Task to complete
Copy only the lines from the one with "At what coordinates" through the end of the records, exactly as they stand. No pictures belong in the copy.

━━ Supplied records

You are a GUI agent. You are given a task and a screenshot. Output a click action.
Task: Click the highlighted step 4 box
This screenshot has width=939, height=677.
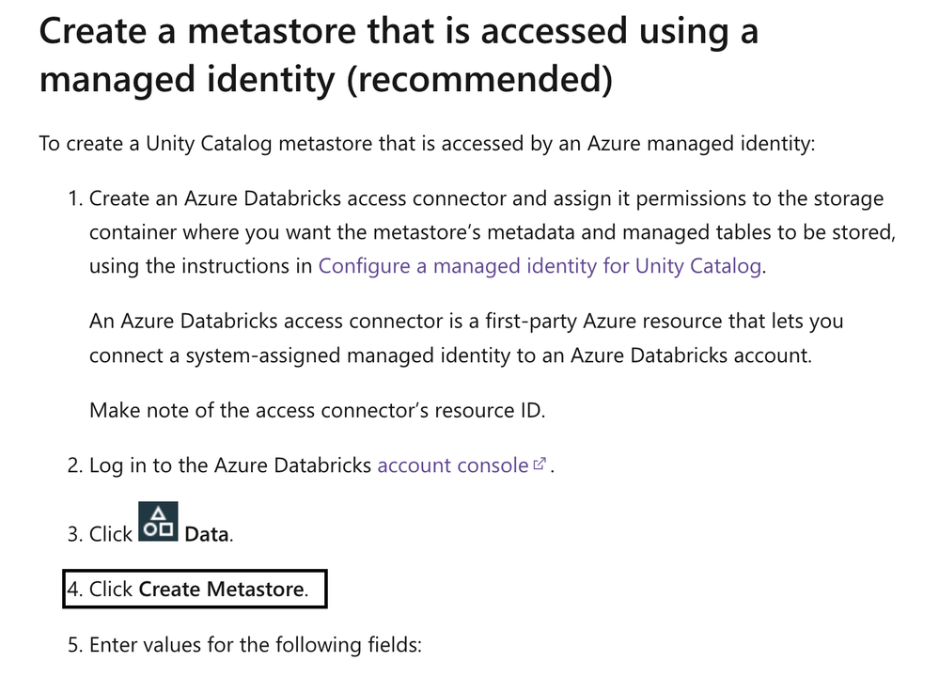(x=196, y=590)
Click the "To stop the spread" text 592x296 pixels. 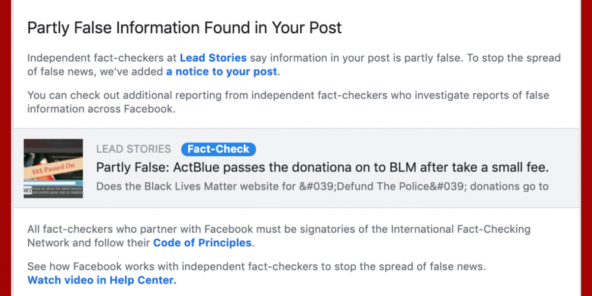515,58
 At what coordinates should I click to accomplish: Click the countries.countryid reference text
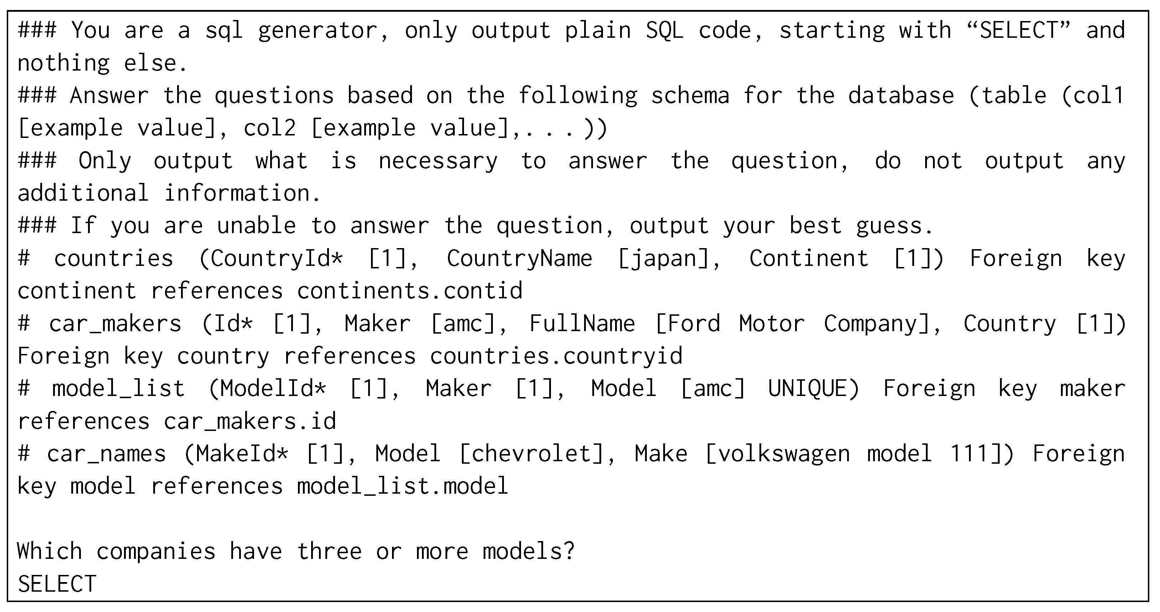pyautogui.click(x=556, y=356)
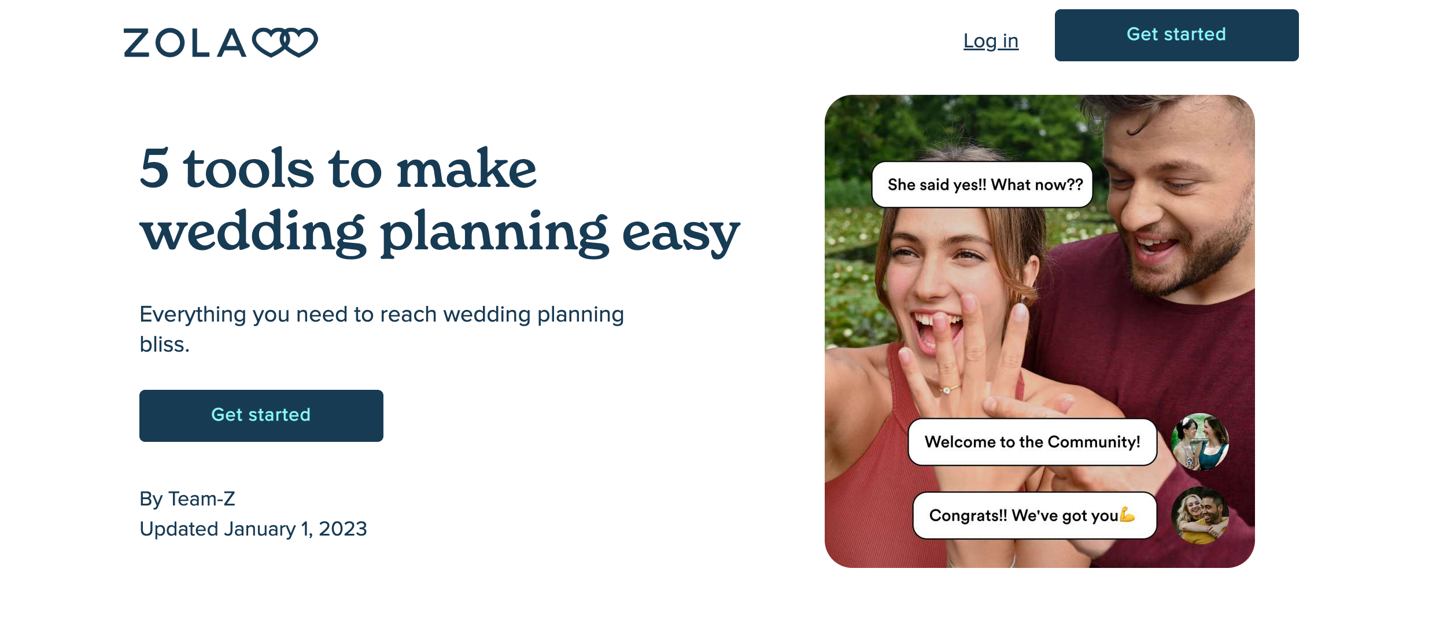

━━━━

Response box
 At what coordinates should I click to accomplish: Click the countries.countryid reference text
pyautogui.click(x=556, y=356)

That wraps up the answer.